Aegis Trust Founder Dr James Smith this morning addressed the conference ‘Srebrenica: Dealing with the Past’, hosted in Sarajevo by the Post-Conflict Research Centre to mark thirty years since the Srebrenica Genocide. This is the speech he delivered, speaking in Sarajevo City Hall.
Good morning. I won’t take up too much of your time, nor repeat the words of others who have already spoken so eloquently. I’ll limit myself to making two points.
None of you would be here if you had not been failed. Thirty years ago, in Srebrenica and Žepa, you were failed.

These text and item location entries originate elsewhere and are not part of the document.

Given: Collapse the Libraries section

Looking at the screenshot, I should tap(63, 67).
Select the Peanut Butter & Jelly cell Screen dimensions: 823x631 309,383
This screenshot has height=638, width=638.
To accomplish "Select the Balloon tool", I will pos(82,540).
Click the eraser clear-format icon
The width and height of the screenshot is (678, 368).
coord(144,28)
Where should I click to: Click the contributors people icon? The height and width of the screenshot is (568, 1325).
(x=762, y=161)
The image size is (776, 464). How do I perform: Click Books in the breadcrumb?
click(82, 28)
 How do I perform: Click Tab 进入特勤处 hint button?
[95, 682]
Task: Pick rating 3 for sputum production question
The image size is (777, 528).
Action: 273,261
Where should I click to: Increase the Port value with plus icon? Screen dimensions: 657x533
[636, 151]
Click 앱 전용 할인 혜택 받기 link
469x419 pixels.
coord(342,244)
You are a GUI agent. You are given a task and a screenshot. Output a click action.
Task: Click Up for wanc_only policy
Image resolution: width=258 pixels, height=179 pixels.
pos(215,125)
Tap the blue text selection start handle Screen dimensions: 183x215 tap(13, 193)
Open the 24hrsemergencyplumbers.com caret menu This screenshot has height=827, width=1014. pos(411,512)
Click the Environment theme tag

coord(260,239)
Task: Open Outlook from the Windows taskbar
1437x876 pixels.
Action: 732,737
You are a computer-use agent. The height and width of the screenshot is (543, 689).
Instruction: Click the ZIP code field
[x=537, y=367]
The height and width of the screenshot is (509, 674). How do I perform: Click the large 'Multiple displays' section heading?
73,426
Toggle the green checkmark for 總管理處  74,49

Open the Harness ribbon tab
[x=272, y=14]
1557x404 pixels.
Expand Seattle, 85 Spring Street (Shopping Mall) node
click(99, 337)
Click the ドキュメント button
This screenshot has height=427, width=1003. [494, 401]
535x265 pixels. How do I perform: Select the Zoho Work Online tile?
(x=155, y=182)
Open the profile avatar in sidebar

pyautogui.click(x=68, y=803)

From Omarska to the rape camps in Foča, we in the international community collectively failed you.
Thirty-three years ago, as Mladic sought to shell you to the edge of madness, and when this now magnificently rebuilt building burned to the ground and the ash of thousands of priceless documents took to the sky, we failed you here in Sarajevo too.
And yet you continue to reach out to us, to include us; to invite us to participate in events such as this, and to partner with you. You might not realise it, but that in itself, if not a process of forgiveness, is a massive act of conciliation which does not go unappreciated. While I had no decision-making powers to change British policy, it is nonetheless humbling. Humbling to be accepted here, after such catastrophic failure. And all I can say in response is thank you.
Thank you to the city of Sarajevo, that you welcome us without judgement. Thank you, Velma, and the Post-Conflict Research Centre, for inviting me. I have enormous respect for everything that you do.
Thank you to the rest of the NGO community here, not only for what you achieve with limited resources and demanding conditions, but for the endless patience that you display in constantly educating the rest of the world. Thank you to the lawyers present for establishing truth and accountability in the fight against impunity. It’s an exhausting job, a constant labour, explaining to foreign donors, researchers and others, hoping that perhaps on in a hundred people will understand you.
Thank you to the donors. I hope in a time when funding for memory, peace and development is being eroded, even slashed, worldwide, that international representatives here will redouble your effort to convince governments and multilateral agencies, for the sake of humanity, that now is not the time to pull back.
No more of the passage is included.